I admit to being a bit of a conventional girl.  I also come from a long line of Doctor Trusters.  It took a lot for me to break with the medical profession when trying to find evidence based treatment for eating disorders some 4 years ago.  However, I am not prepared to dismiss entirely the alternative medicine sector.  Most of it is crackpot but I come from an era when physiotherapy was regarded as "alternative" and the cure for a "bad back" was to take to your bed for months, not do Pilates or Yoga.  So keeping an open mind is necessary.

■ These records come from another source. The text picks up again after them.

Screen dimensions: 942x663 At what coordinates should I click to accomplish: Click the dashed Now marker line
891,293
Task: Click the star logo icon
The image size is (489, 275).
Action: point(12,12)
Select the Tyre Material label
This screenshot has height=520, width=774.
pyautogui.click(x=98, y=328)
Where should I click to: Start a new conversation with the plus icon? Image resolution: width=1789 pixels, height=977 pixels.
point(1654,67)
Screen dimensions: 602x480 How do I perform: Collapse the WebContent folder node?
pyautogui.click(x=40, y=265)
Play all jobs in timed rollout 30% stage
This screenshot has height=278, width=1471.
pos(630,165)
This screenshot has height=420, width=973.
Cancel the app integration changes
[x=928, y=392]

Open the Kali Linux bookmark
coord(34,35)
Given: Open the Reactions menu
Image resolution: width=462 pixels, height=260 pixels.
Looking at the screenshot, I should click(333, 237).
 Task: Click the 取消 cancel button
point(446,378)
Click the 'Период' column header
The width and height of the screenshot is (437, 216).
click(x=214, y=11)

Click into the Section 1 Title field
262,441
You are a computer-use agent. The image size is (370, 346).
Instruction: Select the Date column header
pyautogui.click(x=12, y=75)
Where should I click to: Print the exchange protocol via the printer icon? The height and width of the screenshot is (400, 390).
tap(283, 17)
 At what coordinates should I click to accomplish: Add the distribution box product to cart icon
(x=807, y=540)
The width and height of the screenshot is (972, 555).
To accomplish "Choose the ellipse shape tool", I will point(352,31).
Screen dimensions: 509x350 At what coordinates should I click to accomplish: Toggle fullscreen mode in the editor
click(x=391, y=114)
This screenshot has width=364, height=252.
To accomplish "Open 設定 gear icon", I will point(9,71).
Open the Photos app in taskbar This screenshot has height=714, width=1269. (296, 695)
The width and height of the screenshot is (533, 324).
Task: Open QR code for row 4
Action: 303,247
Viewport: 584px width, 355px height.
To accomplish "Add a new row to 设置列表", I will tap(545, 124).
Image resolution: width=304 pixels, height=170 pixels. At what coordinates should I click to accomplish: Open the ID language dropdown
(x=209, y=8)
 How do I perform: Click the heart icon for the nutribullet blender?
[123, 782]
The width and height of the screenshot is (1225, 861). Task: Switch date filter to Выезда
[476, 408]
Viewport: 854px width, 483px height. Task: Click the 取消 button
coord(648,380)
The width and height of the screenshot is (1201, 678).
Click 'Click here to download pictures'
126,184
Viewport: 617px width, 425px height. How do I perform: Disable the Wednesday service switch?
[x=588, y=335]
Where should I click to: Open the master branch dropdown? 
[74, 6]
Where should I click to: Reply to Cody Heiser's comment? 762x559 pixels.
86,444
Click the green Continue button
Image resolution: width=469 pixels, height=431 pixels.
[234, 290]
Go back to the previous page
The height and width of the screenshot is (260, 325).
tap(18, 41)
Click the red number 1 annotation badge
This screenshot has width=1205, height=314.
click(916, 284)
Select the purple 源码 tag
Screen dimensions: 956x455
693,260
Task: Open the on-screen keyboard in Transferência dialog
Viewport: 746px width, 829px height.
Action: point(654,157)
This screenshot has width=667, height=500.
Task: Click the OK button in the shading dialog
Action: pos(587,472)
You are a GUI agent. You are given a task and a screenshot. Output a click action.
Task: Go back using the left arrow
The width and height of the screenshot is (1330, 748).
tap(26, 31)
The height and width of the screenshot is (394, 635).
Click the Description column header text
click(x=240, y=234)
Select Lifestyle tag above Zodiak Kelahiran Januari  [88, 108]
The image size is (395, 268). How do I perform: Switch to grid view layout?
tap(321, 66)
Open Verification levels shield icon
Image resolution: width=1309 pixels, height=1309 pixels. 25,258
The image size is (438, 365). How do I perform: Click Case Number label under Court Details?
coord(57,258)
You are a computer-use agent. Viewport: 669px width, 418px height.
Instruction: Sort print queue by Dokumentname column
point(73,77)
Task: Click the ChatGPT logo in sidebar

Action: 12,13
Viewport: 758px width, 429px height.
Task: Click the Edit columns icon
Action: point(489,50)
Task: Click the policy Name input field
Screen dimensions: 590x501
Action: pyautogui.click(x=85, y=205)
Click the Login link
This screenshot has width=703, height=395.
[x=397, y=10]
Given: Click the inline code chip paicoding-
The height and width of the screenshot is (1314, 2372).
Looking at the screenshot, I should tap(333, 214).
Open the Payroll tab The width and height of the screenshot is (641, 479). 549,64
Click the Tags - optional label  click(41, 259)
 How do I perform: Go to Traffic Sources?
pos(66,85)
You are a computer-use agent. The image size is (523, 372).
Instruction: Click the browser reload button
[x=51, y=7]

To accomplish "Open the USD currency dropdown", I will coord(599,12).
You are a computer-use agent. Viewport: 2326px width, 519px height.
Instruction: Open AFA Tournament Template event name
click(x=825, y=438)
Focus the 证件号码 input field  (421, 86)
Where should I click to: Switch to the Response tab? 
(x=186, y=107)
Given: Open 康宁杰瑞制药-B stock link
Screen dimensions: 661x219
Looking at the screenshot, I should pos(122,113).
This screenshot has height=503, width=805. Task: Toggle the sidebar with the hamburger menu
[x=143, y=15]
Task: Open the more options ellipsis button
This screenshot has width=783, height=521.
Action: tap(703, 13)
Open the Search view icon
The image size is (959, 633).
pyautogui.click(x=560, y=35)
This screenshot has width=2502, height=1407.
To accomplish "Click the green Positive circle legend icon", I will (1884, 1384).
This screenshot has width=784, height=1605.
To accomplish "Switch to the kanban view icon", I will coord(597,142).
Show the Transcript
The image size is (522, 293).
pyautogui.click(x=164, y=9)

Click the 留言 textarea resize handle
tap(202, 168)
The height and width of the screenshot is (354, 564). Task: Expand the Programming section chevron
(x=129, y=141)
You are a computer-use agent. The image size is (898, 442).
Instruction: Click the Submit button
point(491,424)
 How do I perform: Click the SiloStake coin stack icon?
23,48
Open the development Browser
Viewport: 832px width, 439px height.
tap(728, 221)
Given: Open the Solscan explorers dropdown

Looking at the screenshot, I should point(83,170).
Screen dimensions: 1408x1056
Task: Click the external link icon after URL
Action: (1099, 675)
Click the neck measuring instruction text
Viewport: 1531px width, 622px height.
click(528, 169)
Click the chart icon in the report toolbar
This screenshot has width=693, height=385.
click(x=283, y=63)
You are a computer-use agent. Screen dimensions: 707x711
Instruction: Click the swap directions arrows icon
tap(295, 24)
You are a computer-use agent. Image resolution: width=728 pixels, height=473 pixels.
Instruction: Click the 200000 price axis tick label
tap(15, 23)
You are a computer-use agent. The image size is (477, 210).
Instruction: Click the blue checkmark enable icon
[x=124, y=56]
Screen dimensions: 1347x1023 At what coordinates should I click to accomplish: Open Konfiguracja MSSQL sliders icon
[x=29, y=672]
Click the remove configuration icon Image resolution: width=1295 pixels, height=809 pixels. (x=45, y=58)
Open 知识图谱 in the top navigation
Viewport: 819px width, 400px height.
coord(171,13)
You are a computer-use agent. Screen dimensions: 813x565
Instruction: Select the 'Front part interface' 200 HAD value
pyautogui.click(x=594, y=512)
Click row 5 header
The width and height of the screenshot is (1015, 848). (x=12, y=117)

I sat next to a lady in the Day Unit last week, who talked to me about Apricot Kernels and their efficacy in treating cancer.  I felt I should investigate and found myself in the surreal world of alternative cancer treatment.  Now, I'm all for a nice conspiracy theory.  My more regular readers will be well aware of my views on medical insurance industry pressure in the 1990's to lower the "normal" range of BMI, thus making over 60 million US citizens overweight, literally overnight, and subject to higher insurance premiums.  I am subscribe to the food industry playing us for a doozie with "diets" ready packaged and promising you untold happiness when you lose a few pounds.  The answer is to change your lifestyle, not sign up for some spurious "diet" food, via a glossy TV ad.  "Lose 8lbs in a 2 weeks with the U R A Sucker diet plan - special offer this week, only $10 a day to eat cardboard and flavour enhancers."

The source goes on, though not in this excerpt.